Trovo in fine un letto in un dormitorio proprio in riva al mare per 30 ringgit!!!
Alex, il ragazzo che la gestisce, è francese atipico e simpatico, vive ormai in Malesia da qualche anno deciso seriamente a starci!
Subito troviamo un intesa nonostante la rivalità calcistica (viste anche le rispettive figure della coppa passata), che sarà fondamentale per la mia permanenza.
L’isola non ha strade, non ci sono veicoli, si attraversa da parte a parte grazie ad un sentiero in mezzo alla giungla, ad ogni modo da qualunque punto si guardi è meravigliosa.
L’acqua turchese, pulita, trasparente, coralli, sabbia bianchissima e vegetazione rigogliosa…sogno.
L’esplorazione di rito parte l’indomani e come da “capro…copione” pur di non pagare il taxi boat passo l’intera giornata a camminare tra gli unici due sentieri attraverso la giungla, tra il sali e scendi continuo, gli infarti provocati più dai varani che dalla fatica (fino a 150 cm di lunghezza!!!), piccoli bungalow nascosti e suggestive calette deserte dove rigenerarsi; arrivo sino al villaggio dei pescatori, unico luogo abitato.
La strada finisce qui!!!
Come? Vedo la mia spiaggia da qui, non sarà più di un km.

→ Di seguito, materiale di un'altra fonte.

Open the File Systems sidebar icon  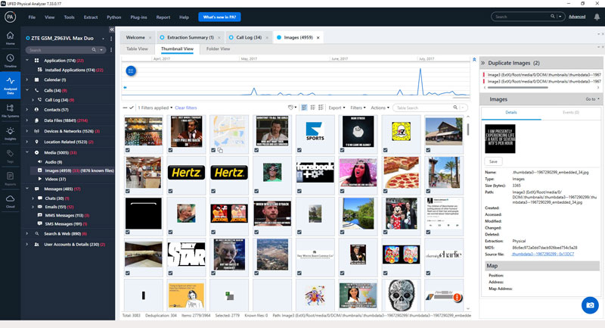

Taxi boat o torni indietro…
Facile immaginare il capronico epilogo!
L’indomani mi concedo la mia prima, vera giornata di snorkeling, con la maschera!
Insieme a tre cinesi anemiche ed incredibilmente imbranate trascorro la giornata tra le meraviglie degli “abissi”, tra l’inverosimile e suggestiva varietà di coralli, nuotando tra pesci di ogni colore e dimensione, barracuda, squali (non più di un metro e mezzo) e tartarughe marine giganti.
Come fluttuare nella fantasia.
Il divertito e gentile ragazzo della barca doveva ogni volta venirmi a ripescare, mi sentivo come un bambino nella fabbrica di Willy Wonka.
Non avrei mai immaginato di rimanere rapito da una cosa simile, ma sbagliavo.
Stupito ancora una volta dalle meraviglie di questo Mondo.